Gift Trap
- Box cover of Gift Trap
- Players: 3-8
- Setup time: Approx. 5 minutes
- Playing time: 45-75 minutes
- Chance: Low
- Age range: 8 years and up
- Skills: Empathy, Intuition, Honesty, Memory, Social Intelligence & Emotional Intelligence

= Gift Trap =

Party board game

Gift Trap is a 2006 indie party board game, invented by Nick Kellet (based on an idea inspired by his eldest daughter in 2004). Gift Trap is billed as "The hilarious gift-exchange party game". Gift Trap relies on the players' personal knowledge of each other, requiring the matching of the right gift to the right person.

==Gameplay==

Game tokens

Cards are dealt to the table depicting different gift items. Players use face-down tokens to mark the gifts they would give to each of the other players, and which gifts they would like to receive themselves. Tokens are then revealed, and players score according to the correlation of gifting and reception tokens.

==Development==
Madhouse Creative created the packaging and brand identity for the game. Images used for the gift cards in the game were licensed using a Creative Commons Attribution license; Crowdsourcing was used to collect images for use in the game via both a photo contest and through the use of online websites such as Flickr.com.
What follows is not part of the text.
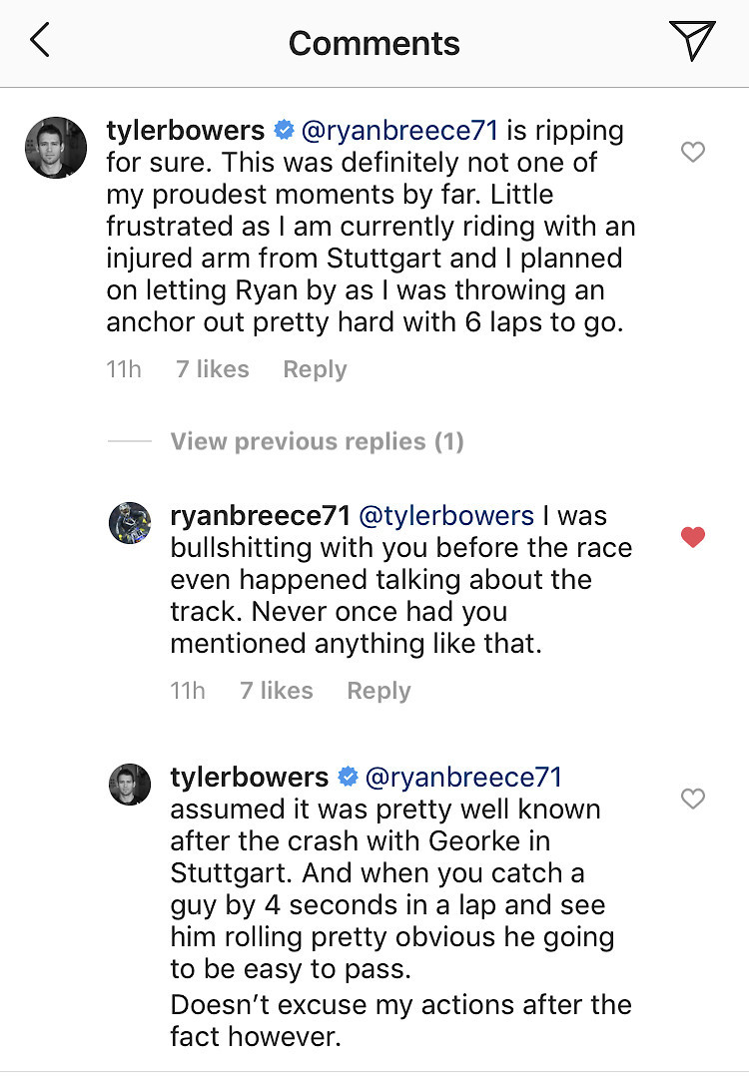View who liked ryanbreece71's comment via 7 likes
The image size is (749, 1076).
276,690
Winners received a free copy of the game along with having their names included in the game.

Gift Trap donated one copy to the charity Right To Play for every ten copies sold from the first production run of 10,000 games.

==Reception==
Gift Trap It won a Major Fun Party Award from Bernie DeKoven in September 2006, and was featured on CBC Venture's show Dreamers & Schemers in December 2006. Reviews by Tom Vasel, Bruno Faidutti, Scott Nicholson and Greg Schloesser helped create early awareness for Gift Trap in the run up to its first holiday season.
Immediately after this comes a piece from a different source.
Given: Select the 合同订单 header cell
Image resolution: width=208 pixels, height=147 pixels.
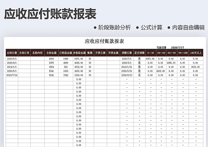Looking at the screenshot, I should point(24,53).
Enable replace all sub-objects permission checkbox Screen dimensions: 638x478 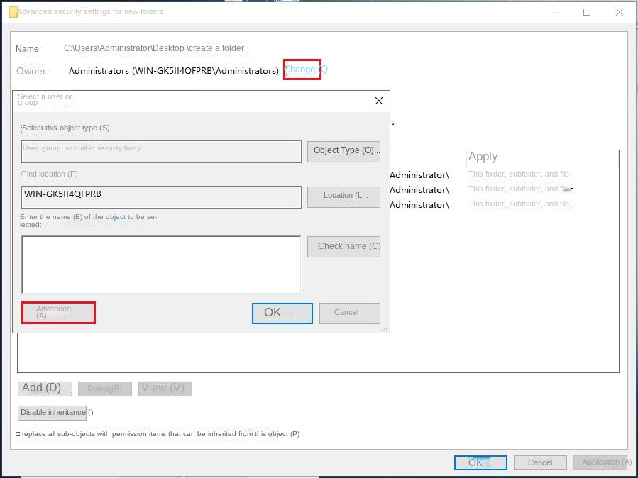tap(18, 434)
In 2007 Gift Trap won Party Game of the Year in France by Bruno Faidutti and Best New Party Game 2008 and placed in the Games 100 by Games magazine in the USA. In 2009 Gift Trap won the Spiel Des Jahres: Special award: Party Game.

Gift Trap has been translated into eight languages. In 2010 the game entered its sixth production run and added Chinese, Russian, Greek and Japanese editions.